In the future we anticipate creating loaders for downloading data via API.

Source Type Loader Class Key Arguments Notes
mongodb MongoDBImporter source_path (URL, to JSON) Expects flat or nested JSON documents.
multicsv MultiCSVImporter source_map (dict of CSV paths) Each activity type is its own file.
metricwire MetricWireImporter source_path (glob pattern or default) Processes JSON files from unzipped export.
qualtrics QualtricsImporter source_path (URL to CSV) Each activity's trial saves data to a new column.
uas UASImporter source_path (URL, to pseudo-JSON) Parses newline-delimited JSON.

🧪 Example: Full Pipeline

For a full pipeline, go to our repo

MetricWire

mw = m2c2.core.pipeline.LASSIE().load(source_name="metricwire", source_path="data/metricwire/unzipped/*/*/*.json")
mw.assure(required_columns=m2c2.core.config.settings.STANDARD_GROUPING_FOR_AGGREGATION_METRICWIRE)
mw_scored = mw.score()
mw.inspect()
mw.export(file_basename="metricwire", directory="tidy/metricwire_scored")
mw.export_codebook(filename="codebook_metricwire.md", directory="tidy/metricwire_scored")

-----------------------------------------------------------------------------------------------------

MongoDB

mdb = m2c2.core.pipeline.LASSIE().load(source_name="mongodb", source_path="data/production-mongo-export/data_exported_120424_1010am.json")
mdb.assure(required_columns=m2c2.core.config.settings.STANDARD_GROUPING_FOR_AGGREGATION)
mdb.score()
mdb.inspect()
mdb.export(file_basename="mongodb_export", directory="tidy/mongodb_scored")
mdb.export_codebook(filename="codebook_mongo.md", directory="tidy/mongodb_scored")
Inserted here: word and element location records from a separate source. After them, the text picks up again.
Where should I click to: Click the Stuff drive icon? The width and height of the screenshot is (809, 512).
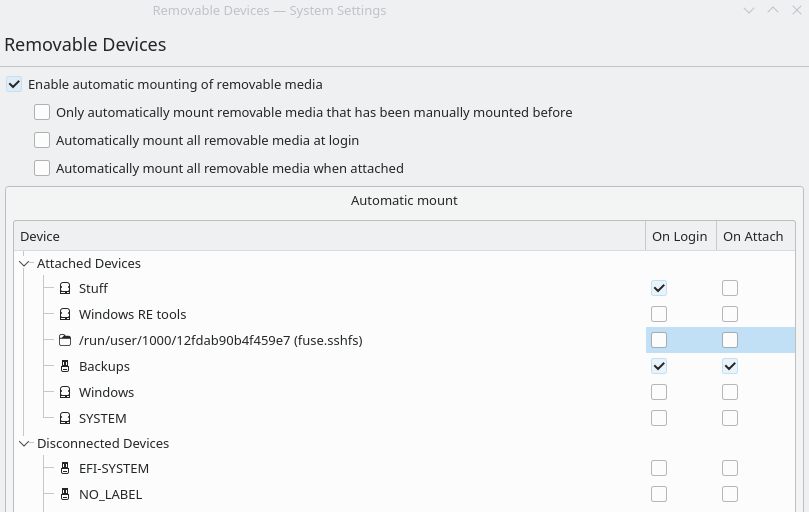click(x=65, y=289)
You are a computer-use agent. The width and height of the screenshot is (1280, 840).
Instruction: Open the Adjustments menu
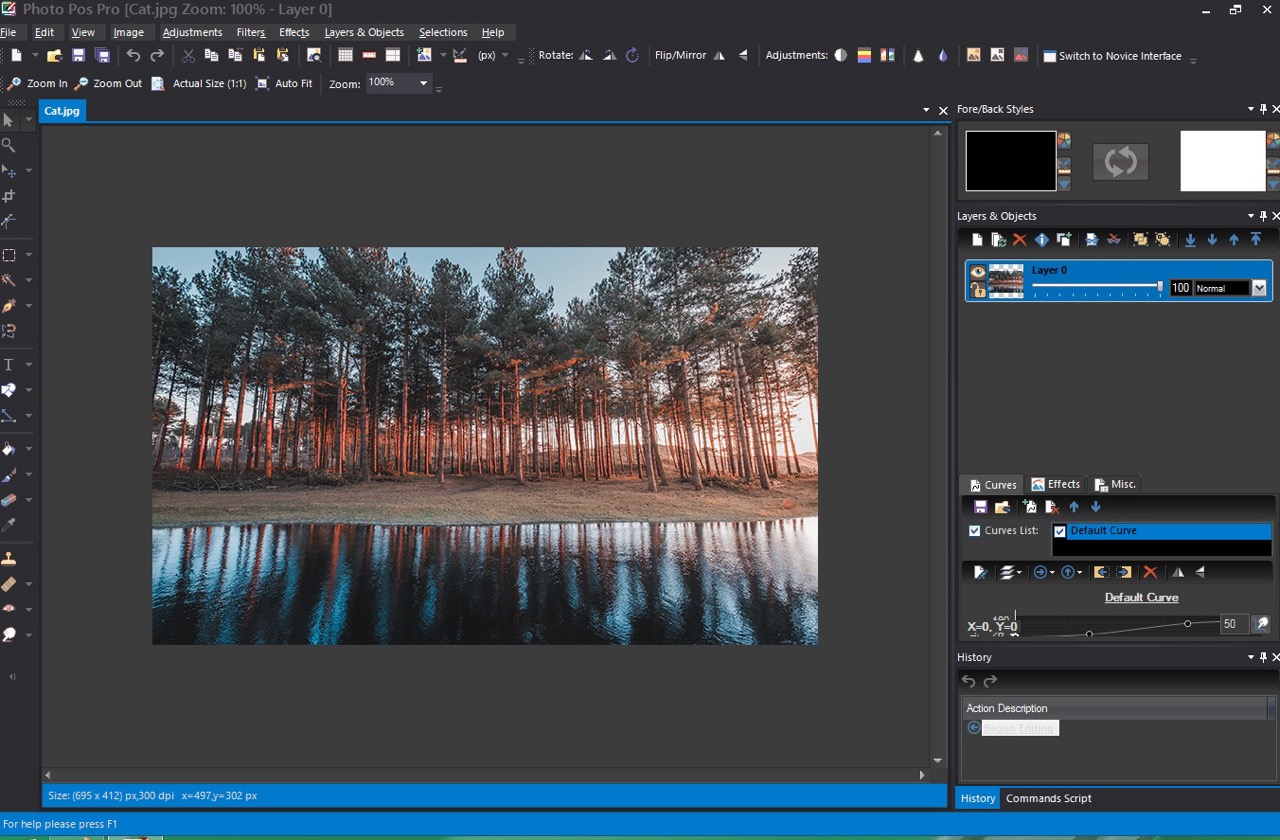[192, 32]
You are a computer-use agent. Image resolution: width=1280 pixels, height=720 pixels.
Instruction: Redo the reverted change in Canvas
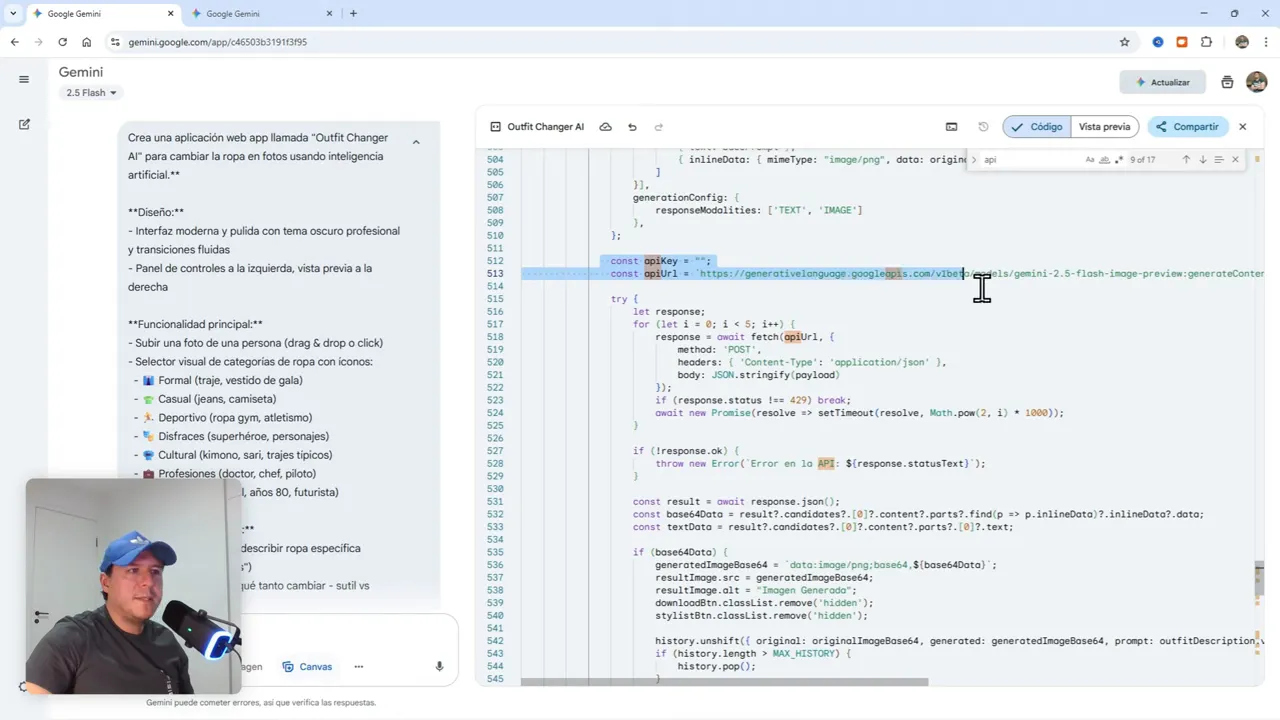pyautogui.click(x=658, y=127)
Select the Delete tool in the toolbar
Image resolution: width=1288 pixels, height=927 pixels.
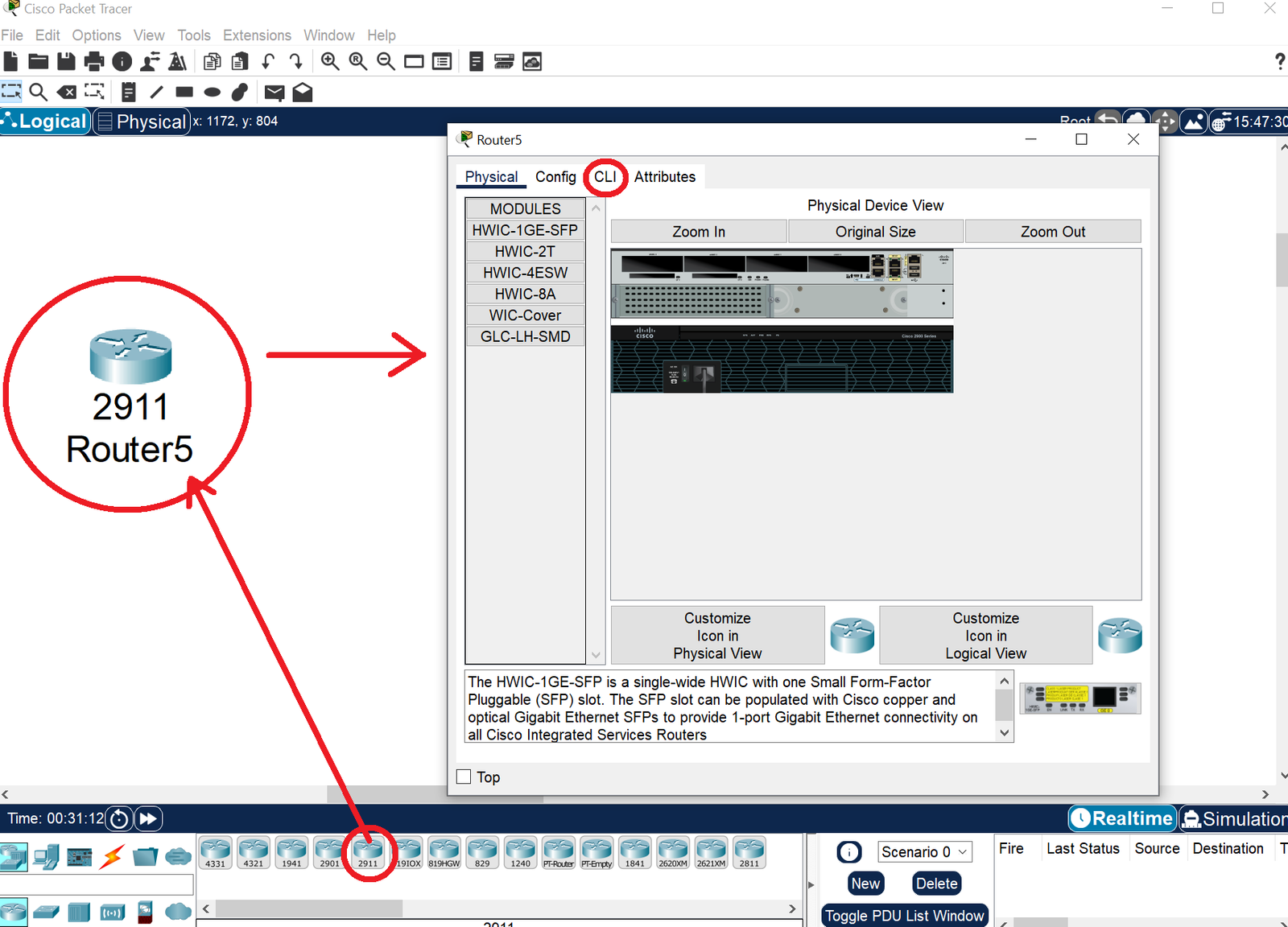tap(67, 93)
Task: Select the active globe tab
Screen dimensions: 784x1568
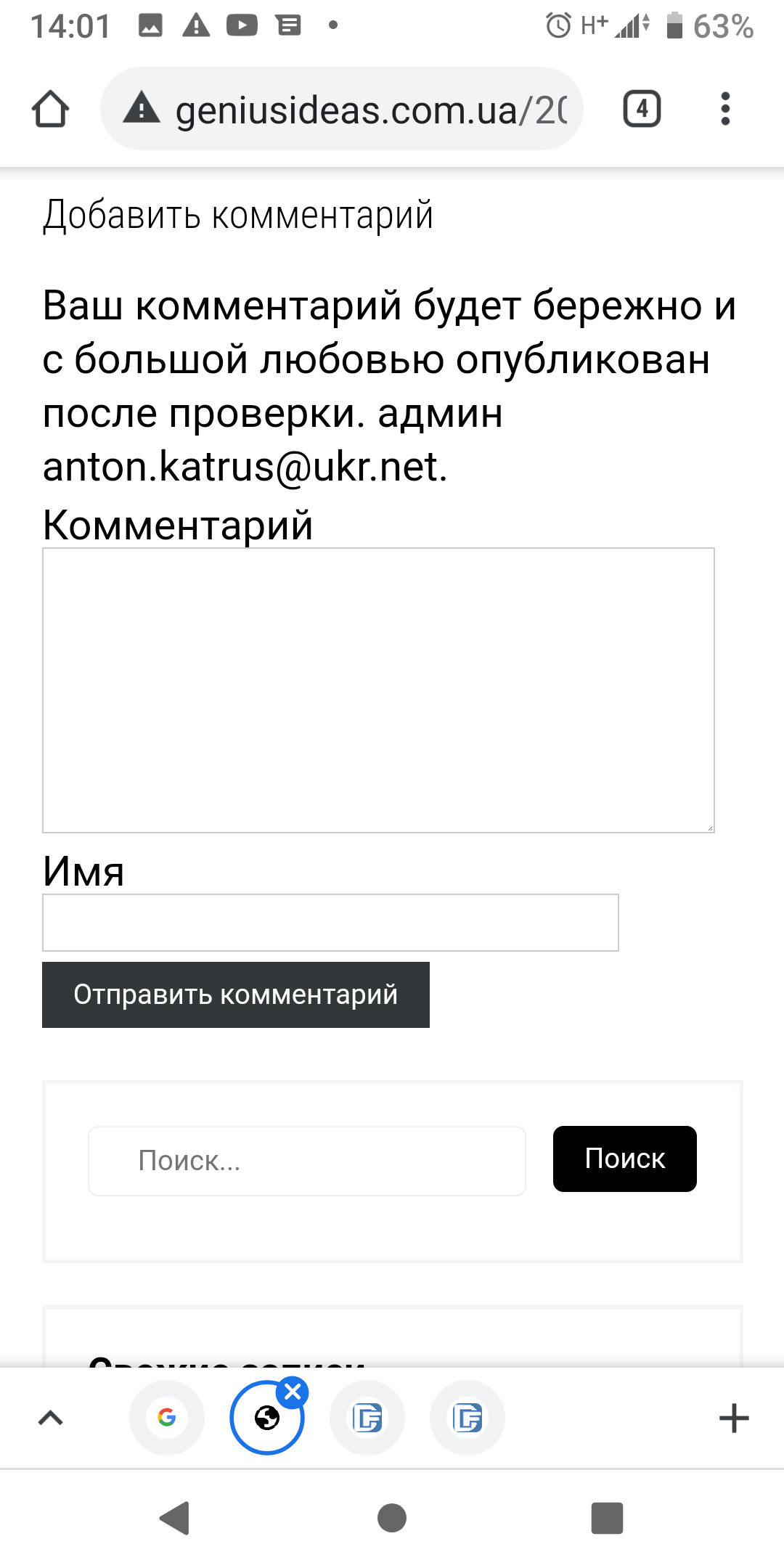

-----------------------------------------------------------------------------------------------------

Understanding American Study (UAS) Datasets

uas = m2c2.core.pipeline.LASSIE().load(source_name="UAS", source_path= "https://uas.usc.edu/survey/uas/m2c2_ess/admin/export_m2c2.php?k=<INSERT KEY HERE>")
uas.assure(required_columns=m2c2.core.config.settings.STANDARD_GROUPING_FOR_AGGREGATION)
uas.score()
uas.inspect()
uas.export(file_basename="uas_export", directory="tidy/uas_scored")
uas.export_codebook(filename="codebook_uas.md", directory="tidy/uas_scored")

-----------------------------------------------------------------------------------------------------

MultiCSV

source_map = {
    "Symbol Search": "data/reboot/m2c2kit_manualmerge_symbol_search_all_ts-20250402_151939.csv",
    "Grid Memory": "data/reboot/m2c2kit_manualmerge_grid_memory_all_ts-20250402_151940.csv"
}

mcsv = m2c2.core.pipeline.LASSIE().load(source_name="multicsv", source_map=source_map)
mcsv.assure(required_columns=m2c2.core.config.settings.STANDARD_GROUPING_FOR_AGGREGATION)
mcsv.score()
uas.inspect()
mcsv.export(file_basename="uas_export", directory="tidy/uas_scored")
mcsv.export_codebook(filename="codebook_uas.md", directory="tidy/uas_scored")

💡 Contributions Welcome!

📌 Have ideas? Found a bug? Want to improve the package? Open an issue!.

📜 Code of Conduct - Please be respectful and follow community guidelines.


Acknowledgements

The development of m2c2-datakit was made possible with support from NIA (1U2CAG060408-01).


🌎 More Resources:

📌 M2C2 Official Website

📌 M2C2kit Official Documentation Website

📌 Pushing to PyPI

📌 What is JSON?


What is What? 🧠 Summary

Thing Type Description
m2c2_datakit Library/Package Top-level Python package
core/, loaders/, tasks/ Subpackages Contain logically grouped modules
log.py, export.py, etc. Modules Individual Python files
__init__.py Special Module Marks the directory as a package

🎬 Inspired by:

Inspiration for Package, Lassie Movie

🚀 Let's go study some brains!

Project details


Download files

Download the file for your platform. If you're not sure which to choose, learn more about installing packages.

Source Distribution

datakit_m2c2-0.1.102.tar.gz (82.5 kB view details)

Uploaded Source

Built Distribution

If you're not sure about the file name format, learn more about wheel file names.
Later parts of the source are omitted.